-- start --

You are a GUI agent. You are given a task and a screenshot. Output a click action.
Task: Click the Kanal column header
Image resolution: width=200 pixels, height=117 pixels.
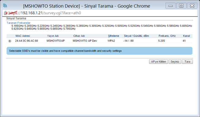click(187, 36)
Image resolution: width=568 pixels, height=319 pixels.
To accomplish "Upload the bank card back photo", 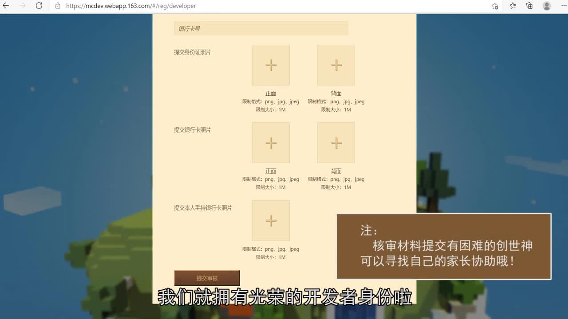I will (x=336, y=142).
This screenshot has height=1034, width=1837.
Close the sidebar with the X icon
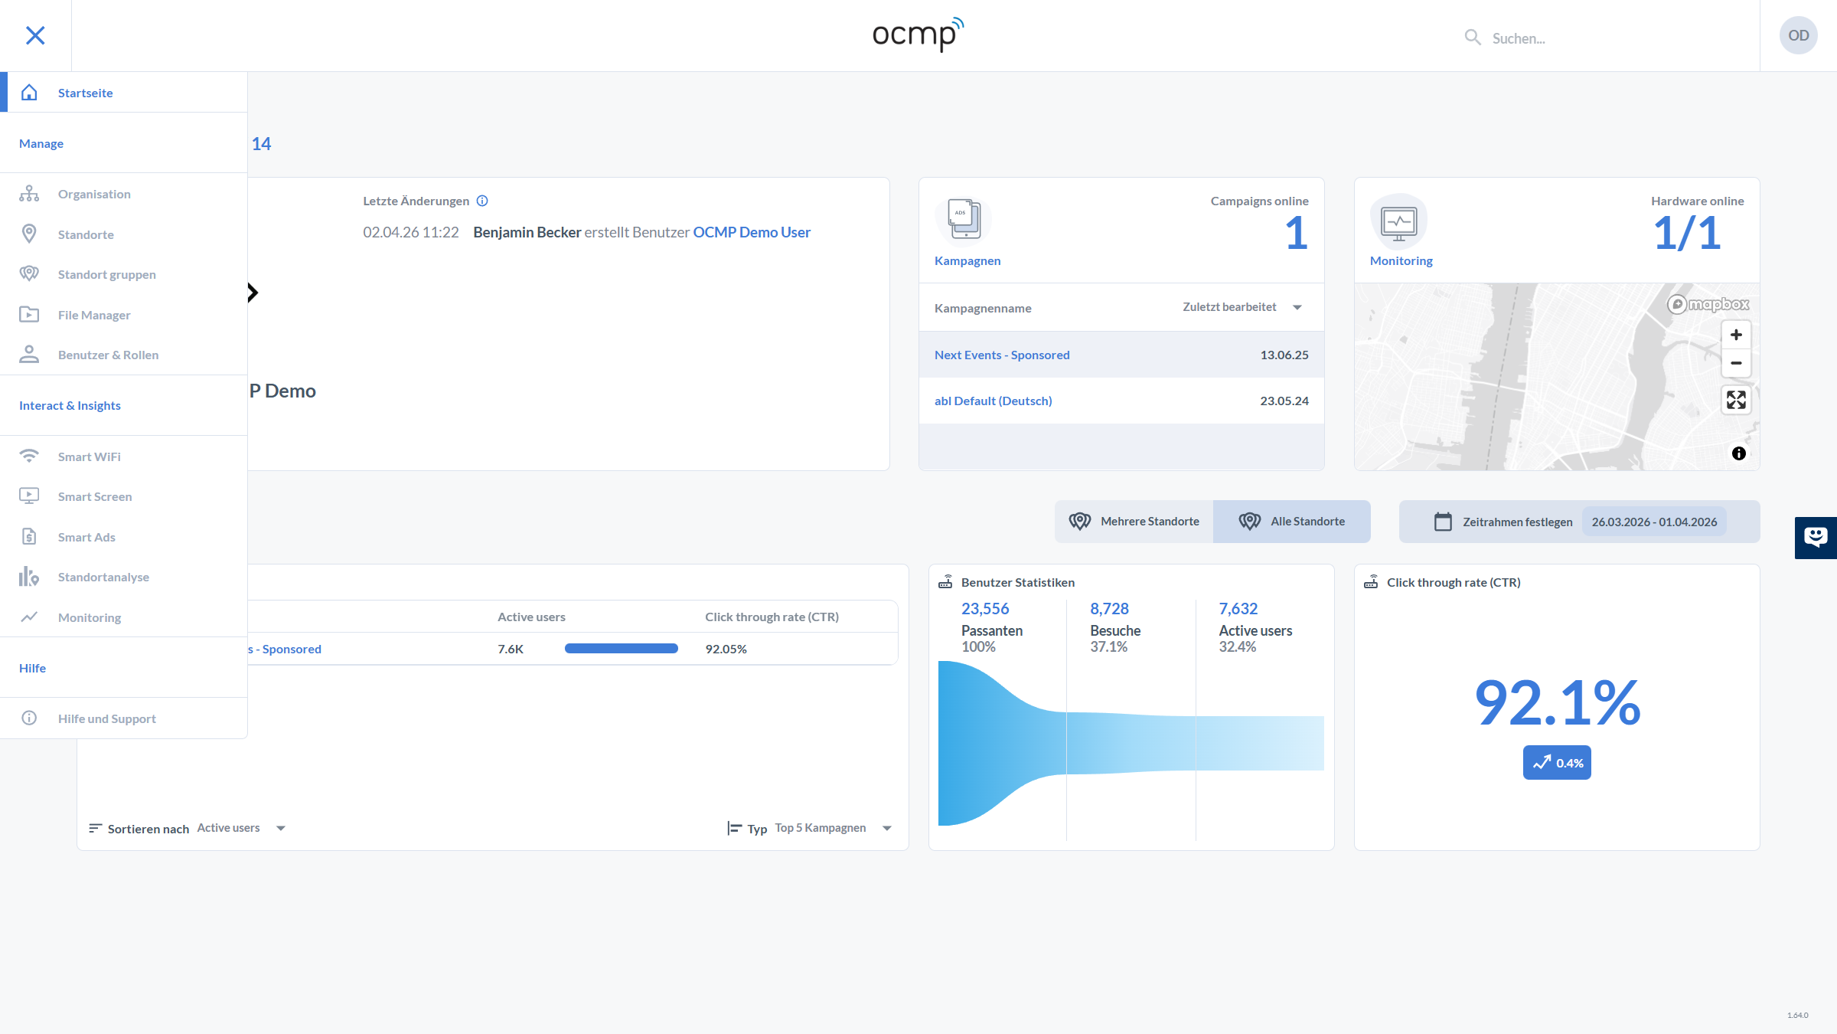click(x=35, y=35)
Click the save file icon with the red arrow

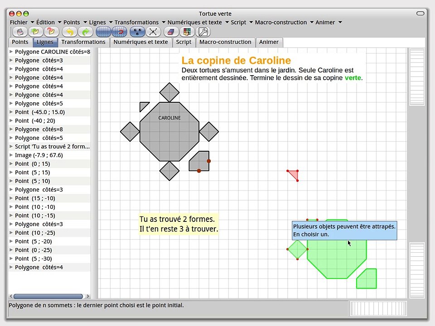(x=51, y=32)
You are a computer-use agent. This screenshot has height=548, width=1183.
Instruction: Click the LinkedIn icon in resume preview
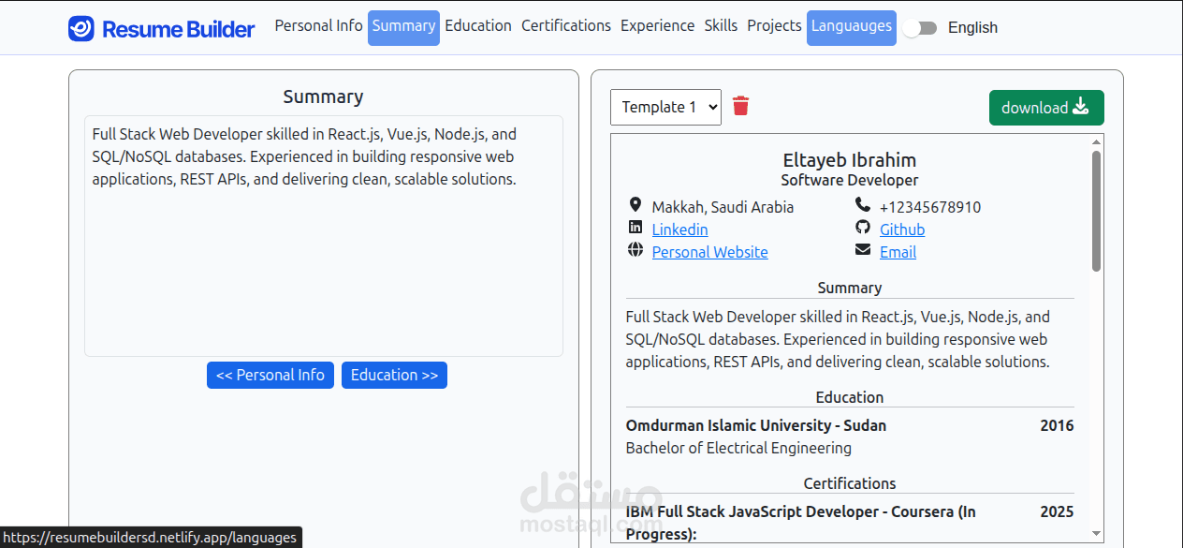click(635, 228)
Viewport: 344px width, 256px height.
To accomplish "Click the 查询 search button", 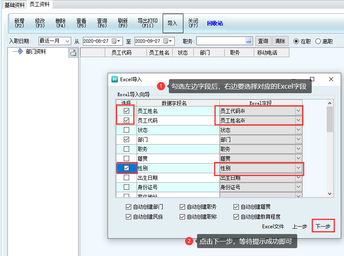I will 263,41.
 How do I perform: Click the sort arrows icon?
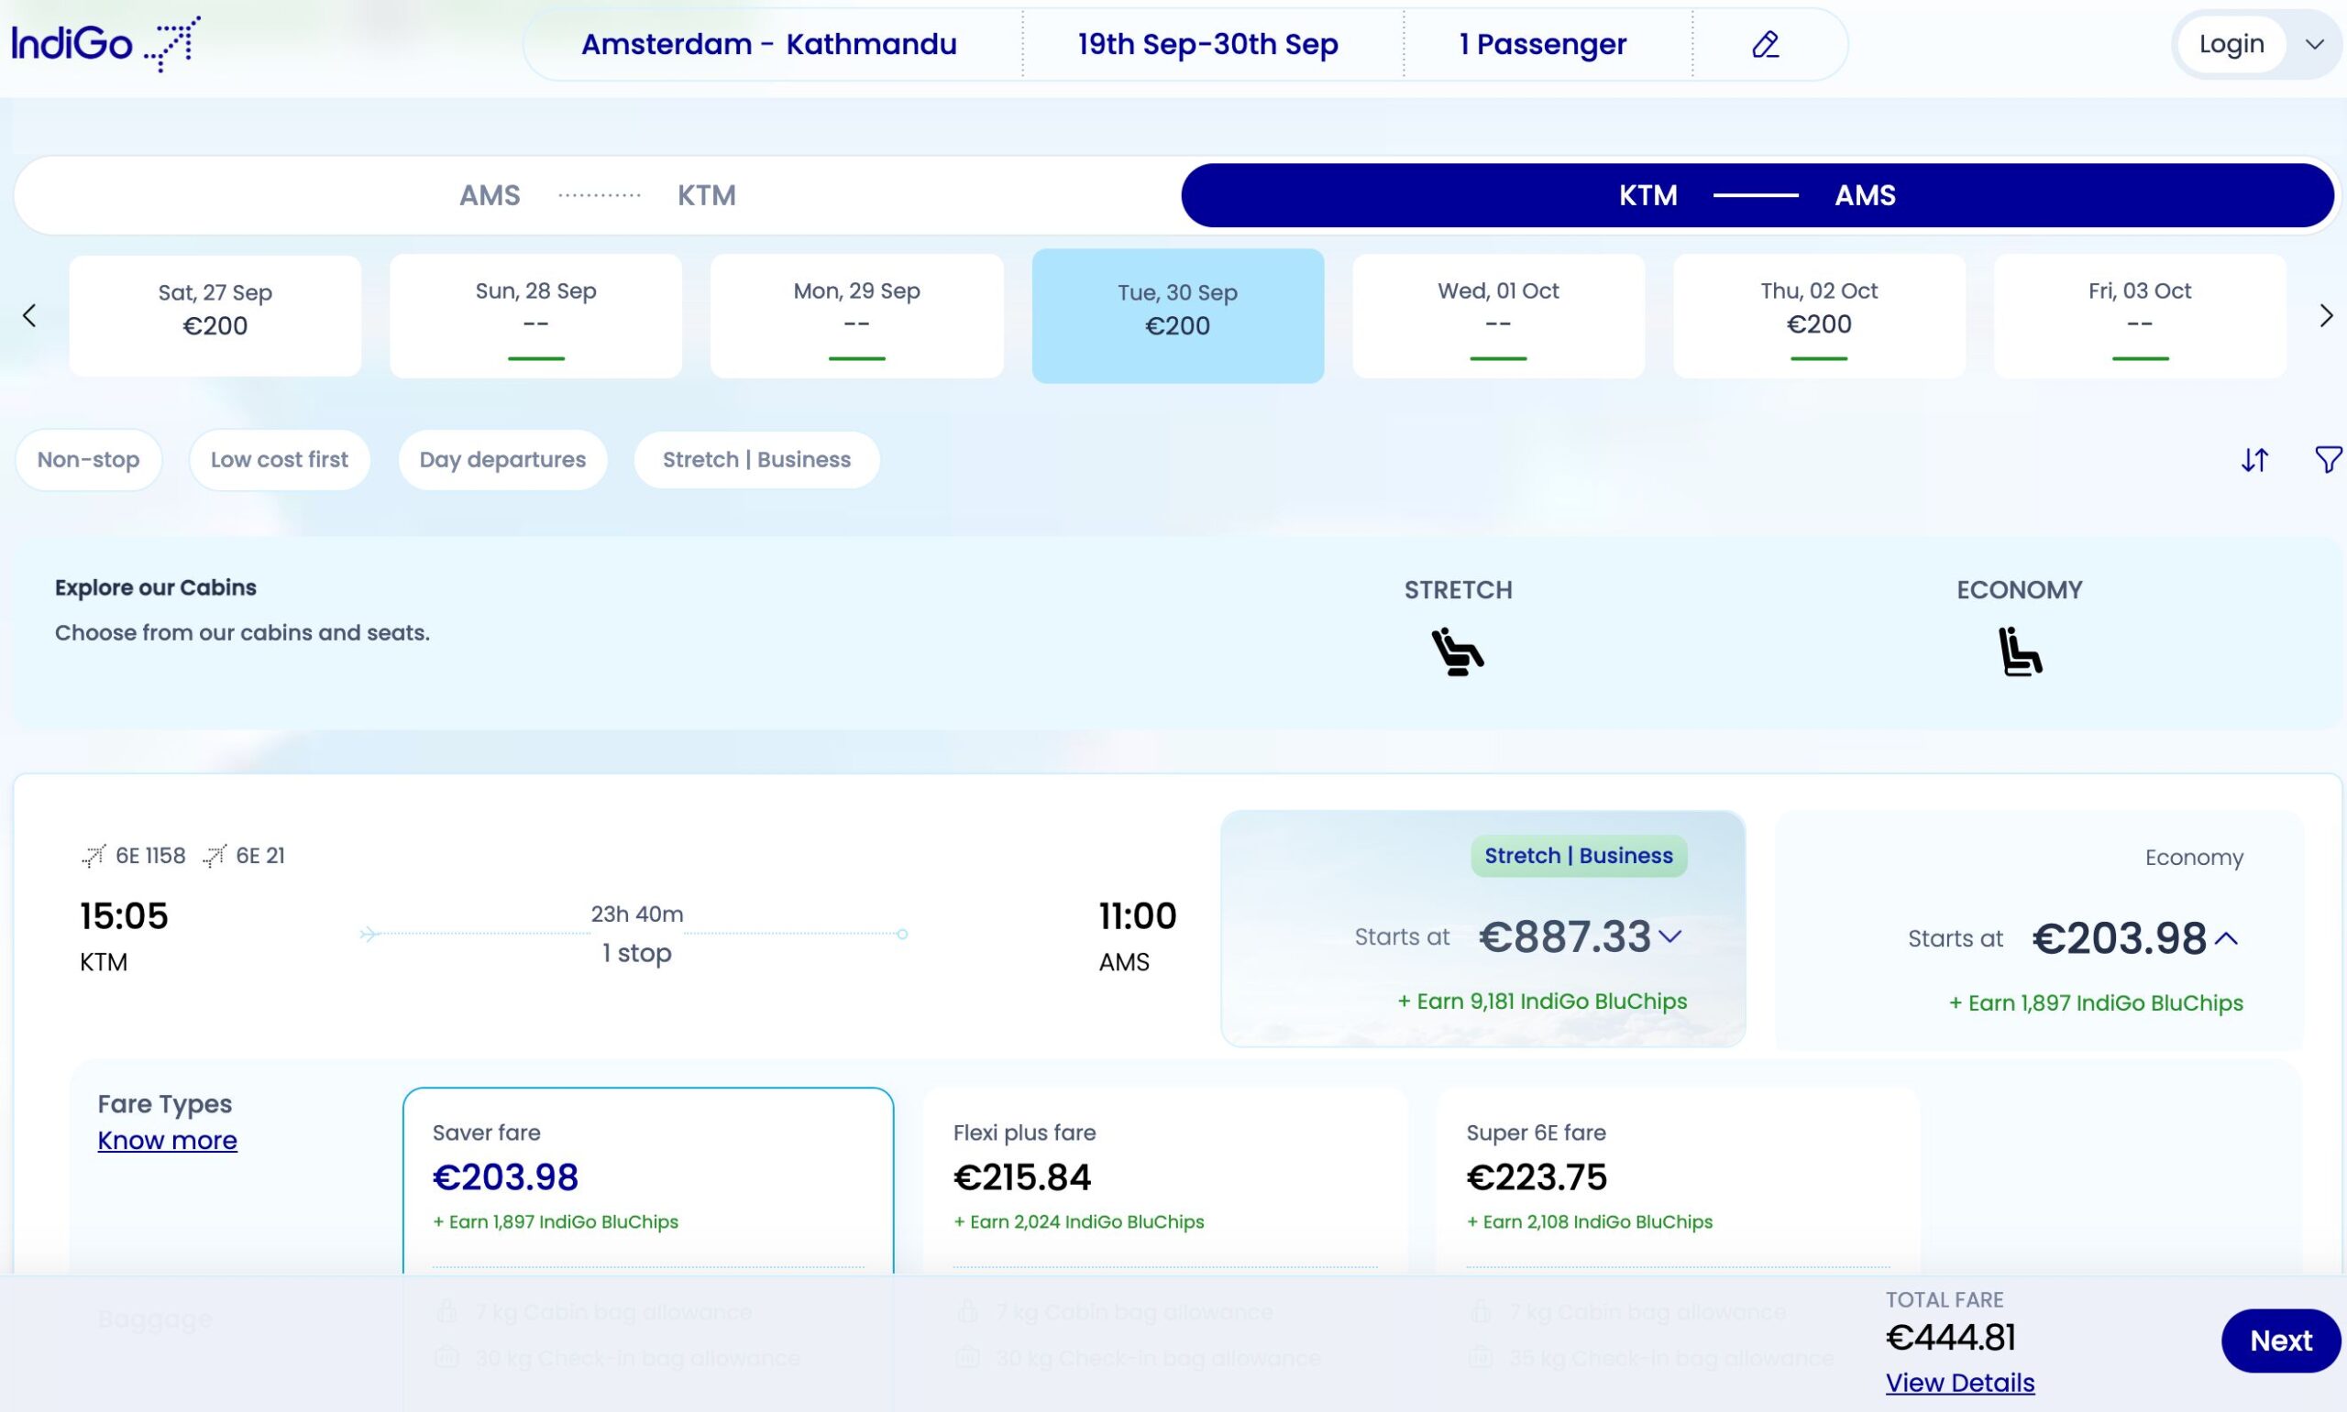click(2254, 461)
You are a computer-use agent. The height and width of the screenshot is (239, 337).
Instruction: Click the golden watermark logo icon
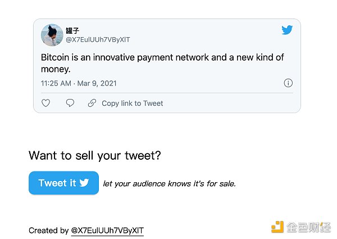(277, 227)
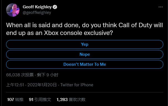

-- end --

Pick out each line of the records that contains the string "screenshot", matching case exactly, and copy those lines.

You are a GUI agent. You are given a task and a screenshot. Output a click action.
This screenshot has height=1034, width=1837.
You are a computer-use agent. This screenshot has height=548, width=1183.
You are a computer-use agent. The height and width of the screenshot is (239, 337).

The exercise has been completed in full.